Records shown —
= Beginning of Section =
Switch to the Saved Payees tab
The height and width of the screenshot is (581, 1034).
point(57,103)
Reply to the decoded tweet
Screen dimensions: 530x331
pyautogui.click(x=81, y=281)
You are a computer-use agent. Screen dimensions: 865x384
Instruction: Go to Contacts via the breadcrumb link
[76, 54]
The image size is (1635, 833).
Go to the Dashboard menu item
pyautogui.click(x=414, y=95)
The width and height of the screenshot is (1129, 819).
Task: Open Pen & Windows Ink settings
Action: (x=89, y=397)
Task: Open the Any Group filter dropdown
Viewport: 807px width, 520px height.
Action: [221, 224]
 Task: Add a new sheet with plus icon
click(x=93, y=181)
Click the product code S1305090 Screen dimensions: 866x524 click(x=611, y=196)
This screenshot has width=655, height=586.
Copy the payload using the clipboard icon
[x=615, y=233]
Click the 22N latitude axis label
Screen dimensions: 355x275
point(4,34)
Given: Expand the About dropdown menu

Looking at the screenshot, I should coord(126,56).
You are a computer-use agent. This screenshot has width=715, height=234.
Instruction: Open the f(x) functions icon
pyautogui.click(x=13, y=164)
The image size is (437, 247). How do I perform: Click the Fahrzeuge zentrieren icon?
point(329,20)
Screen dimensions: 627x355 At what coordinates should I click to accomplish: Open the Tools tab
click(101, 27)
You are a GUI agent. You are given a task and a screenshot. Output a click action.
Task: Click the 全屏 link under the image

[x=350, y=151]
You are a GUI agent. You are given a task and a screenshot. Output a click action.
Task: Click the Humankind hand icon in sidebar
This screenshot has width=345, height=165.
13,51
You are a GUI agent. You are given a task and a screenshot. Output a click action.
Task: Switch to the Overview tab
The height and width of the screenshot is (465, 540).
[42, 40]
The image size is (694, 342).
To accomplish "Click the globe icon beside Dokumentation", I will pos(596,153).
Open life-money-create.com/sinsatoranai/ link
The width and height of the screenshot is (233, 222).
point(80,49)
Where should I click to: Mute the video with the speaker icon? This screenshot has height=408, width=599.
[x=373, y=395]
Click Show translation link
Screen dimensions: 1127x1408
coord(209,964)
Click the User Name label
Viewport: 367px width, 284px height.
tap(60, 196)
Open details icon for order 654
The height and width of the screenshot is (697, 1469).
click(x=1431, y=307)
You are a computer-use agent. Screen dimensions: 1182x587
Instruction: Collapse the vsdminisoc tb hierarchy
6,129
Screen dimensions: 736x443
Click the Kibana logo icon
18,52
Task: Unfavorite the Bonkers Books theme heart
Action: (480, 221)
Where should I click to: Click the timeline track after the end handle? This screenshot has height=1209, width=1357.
= End of Section =
Exercise directions —
Give back, exactly as written, the stretch from the line with "Viewport: 807px width, 520px height." through the line with "You are a computer-use agent. This", and no other lines from the records above.

Result —
Viewport: 807px width, 520px height.
Action: [221, 224]
 Task: Add a new sheet with plus icon
click(x=93, y=181)
Click the product code S1305090 Screen dimensions: 866x524 click(x=611, y=196)
This screenshot has width=655, height=586.
Copy the payload using the clipboard icon
[x=615, y=233]
Click the 22N latitude axis label
Screen dimensions: 355x275
point(4,34)
Given: Expand the About dropdown menu

Looking at the screenshot, I should coord(126,56).
You are a computer-use agent. This screenshot has width=715, height=234.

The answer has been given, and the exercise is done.